> Prompt:
When you reach the records, transcribe each one exactly.

** Opening Extracted records block **

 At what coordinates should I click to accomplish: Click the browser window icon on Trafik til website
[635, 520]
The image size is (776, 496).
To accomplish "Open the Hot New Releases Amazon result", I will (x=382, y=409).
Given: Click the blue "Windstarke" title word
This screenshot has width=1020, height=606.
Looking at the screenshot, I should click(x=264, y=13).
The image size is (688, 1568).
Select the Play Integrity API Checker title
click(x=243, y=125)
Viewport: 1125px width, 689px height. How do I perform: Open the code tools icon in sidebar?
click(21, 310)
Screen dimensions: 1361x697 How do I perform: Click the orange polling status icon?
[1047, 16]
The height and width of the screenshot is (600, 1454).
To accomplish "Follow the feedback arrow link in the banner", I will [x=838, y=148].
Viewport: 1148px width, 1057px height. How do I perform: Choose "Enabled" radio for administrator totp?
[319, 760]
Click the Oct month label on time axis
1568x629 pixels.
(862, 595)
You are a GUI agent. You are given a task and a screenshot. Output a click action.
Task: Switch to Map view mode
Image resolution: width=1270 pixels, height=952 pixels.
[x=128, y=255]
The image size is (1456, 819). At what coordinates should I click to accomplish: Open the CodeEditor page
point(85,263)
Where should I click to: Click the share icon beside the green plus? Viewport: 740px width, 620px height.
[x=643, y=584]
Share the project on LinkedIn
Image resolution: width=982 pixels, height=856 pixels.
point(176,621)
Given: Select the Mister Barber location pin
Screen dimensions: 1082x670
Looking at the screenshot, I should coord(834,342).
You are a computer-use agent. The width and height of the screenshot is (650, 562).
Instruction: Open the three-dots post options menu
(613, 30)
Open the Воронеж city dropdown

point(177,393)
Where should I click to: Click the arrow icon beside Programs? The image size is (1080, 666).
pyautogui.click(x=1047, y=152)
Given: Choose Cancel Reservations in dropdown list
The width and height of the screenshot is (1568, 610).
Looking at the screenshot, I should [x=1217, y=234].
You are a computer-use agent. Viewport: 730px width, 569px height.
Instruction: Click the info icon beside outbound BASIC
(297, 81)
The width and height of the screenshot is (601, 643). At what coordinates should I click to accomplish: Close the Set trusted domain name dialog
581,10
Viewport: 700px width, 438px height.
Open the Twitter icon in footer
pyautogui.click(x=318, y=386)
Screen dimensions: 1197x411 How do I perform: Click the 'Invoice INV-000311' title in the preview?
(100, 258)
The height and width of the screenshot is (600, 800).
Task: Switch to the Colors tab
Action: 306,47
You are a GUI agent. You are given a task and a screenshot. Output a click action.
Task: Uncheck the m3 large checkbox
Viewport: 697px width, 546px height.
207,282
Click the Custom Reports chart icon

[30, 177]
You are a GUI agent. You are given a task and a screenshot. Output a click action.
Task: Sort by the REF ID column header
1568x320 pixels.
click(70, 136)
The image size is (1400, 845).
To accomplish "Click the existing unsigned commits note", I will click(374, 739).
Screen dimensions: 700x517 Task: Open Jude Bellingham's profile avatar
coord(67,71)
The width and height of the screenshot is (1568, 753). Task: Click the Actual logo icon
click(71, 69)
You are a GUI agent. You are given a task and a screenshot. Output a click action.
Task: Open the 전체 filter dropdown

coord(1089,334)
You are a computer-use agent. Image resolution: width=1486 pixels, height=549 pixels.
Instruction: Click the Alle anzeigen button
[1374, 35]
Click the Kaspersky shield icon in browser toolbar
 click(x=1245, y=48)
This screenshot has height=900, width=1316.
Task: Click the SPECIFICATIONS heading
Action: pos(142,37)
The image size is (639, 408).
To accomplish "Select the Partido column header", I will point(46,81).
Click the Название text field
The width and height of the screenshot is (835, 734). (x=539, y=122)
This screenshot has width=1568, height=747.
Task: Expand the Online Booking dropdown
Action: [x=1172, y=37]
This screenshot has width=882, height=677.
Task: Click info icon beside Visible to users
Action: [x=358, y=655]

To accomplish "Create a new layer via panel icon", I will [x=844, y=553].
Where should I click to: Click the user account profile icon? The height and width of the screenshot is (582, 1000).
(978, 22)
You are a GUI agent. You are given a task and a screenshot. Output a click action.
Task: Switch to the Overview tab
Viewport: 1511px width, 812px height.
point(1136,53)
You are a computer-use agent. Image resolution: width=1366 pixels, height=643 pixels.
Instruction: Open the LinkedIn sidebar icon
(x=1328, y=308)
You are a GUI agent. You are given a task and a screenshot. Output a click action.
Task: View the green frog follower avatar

** Closing Extracted records block **

> Answer section:
 At what coordinates should I click to accomplish: Click the browser window icon on Trafik til website
[635, 520]
The image size is (776, 496).
To accomplish "Open the Hot New Releases Amazon result", I will (x=382, y=409).
Given: Click the blue "Windstarke" title word
This screenshot has width=1020, height=606.
Looking at the screenshot, I should click(x=264, y=13).
The image size is (688, 1568).
Select the Play Integrity API Checker title
click(x=243, y=125)
Viewport: 1125px width, 689px height. How do I perform: Open the code tools icon in sidebar?
click(21, 310)
Screen dimensions: 1361x697 How do I perform: Click the orange polling status icon?
[1047, 16]
The height and width of the screenshot is (600, 1454).
To accomplish "Follow the feedback arrow link in the banner", I will [x=838, y=148].
Viewport: 1148px width, 1057px height. How do I perform: Choose "Enabled" radio for administrator totp?
[319, 760]
Click the Oct month label on time axis
1568x629 pixels.
(862, 595)
You are a GUI agent. You are given a task and a screenshot. Output a click action.
Task: Switch to Map view mode
Image resolution: width=1270 pixels, height=952 pixels.
[x=128, y=255]
The image size is (1456, 819). At what coordinates should I click to accomplish: Open the CodeEditor page
point(85,263)
Where should I click to: Click the share icon beside the green plus? Viewport: 740px width, 620px height.
[x=643, y=584]
Share the project on LinkedIn
Image resolution: width=982 pixels, height=856 pixels.
point(176,621)
Given: Select the Mister Barber location pin
Screen dimensions: 1082x670
Looking at the screenshot, I should coord(834,342).
You are a computer-use agent. The width and height of the screenshot is (650, 562).
Instruction: Open the three-dots post options menu
(613, 30)
Open the Воронеж city dropdown

point(177,393)
Where should I click to: Click the arrow icon beside Programs? The image size is (1080, 666).
pyautogui.click(x=1047, y=152)
Given: Choose Cancel Reservations in dropdown list
The width and height of the screenshot is (1568, 610).
Looking at the screenshot, I should [x=1217, y=234].
You are a computer-use agent. Viewport: 730px width, 569px height.
Instruction: Click the info icon beside outbound BASIC
(297, 81)
The width and height of the screenshot is (601, 643). At what coordinates should I click to accomplish: Close the Set trusted domain name dialog
581,10
Viewport: 700px width, 438px height.
Open the Twitter icon in footer
pyautogui.click(x=318, y=386)
Screen dimensions: 1197x411 How do I perform: Click the 'Invoice INV-000311' title in the preview?
(100, 258)
The height and width of the screenshot is (600, 800).
Task: Switch to the Colors tab
Action: 306,47
You are a GUI agent. You are given a task and a screenshot. Output a click action.
Task: Uncheck the m3 large checkbox
Viewport: 697px width, 546px height.
207,282
Click the Custom Reports chart icon

[30, 177]
You are a GUI agent. You are given a task and a screenshot. Output a click action.
Task: Sort by the REF ID column header
1568x320 pixels.
click(70, 136)
The image size is (1400, 845).
To accomplish "Click the existing unsigned commits note", I will click(374, 739).
Screen dimensions: 700x517 Task: Open Jude Bellingham's profile avatar
coord(67,71)
The width and height of the screenshot is (1568, 753). Task: Click the Actual logo icon
click(71, 69)
You are a GUI agent. You are given a task and a screenshot. Output a click action.
Task: Open the 전체 filter dropdown

coord(1089,334)
You are a computer-use agent. Image resolution: width=1486 pixels, height=549 pixels.
Instruction: Click the Alle anzeigen button
[1374, 35]
Click the Kaspersky shield icon in browser toolbar
 click(x=1245, y=48)
This screenshot has height=900, width=1316.
Task: Click the SPECIFICATIONS heading
Action: pos(142,37)
The image size is (639, 408).
To accomplish "Select the Partido column header", I will point(46,81).
Click the Название text field
The width and height of the screenshot is (835, 734). (x=539, y=122)
This screenshot has width=1568, height=747.
Task: Expand the Online Booking dropdown
Action: [x=1172, y=37]
This screenshot has width=882, height=677.
Task: Click info icon beside Visible to users
Action: [x=358, y=655]

To accomplish "Create a new layer via panel icon", I will [x=844, y=553].
Where should I click to: Click the user account profile icon? The height and width of the screenshot is (582, 1000).
(978, 22)
You are a GUI agent. You are given a task and a screenshot. Output a click action.
Task: Switch to the Overview tab
Viewport: 1511px width, 812px height.
point(1136,53)
You are a computer-use agent. Image resolution: width=1366 pixels, height=643 pixels.
Instruction: Open the LinkedIn sidebar icon
(x=1328, y=308)
You are a GUI agent. You are given a task and a screenshot. Output a click action.
Task: View the green frog follower avatar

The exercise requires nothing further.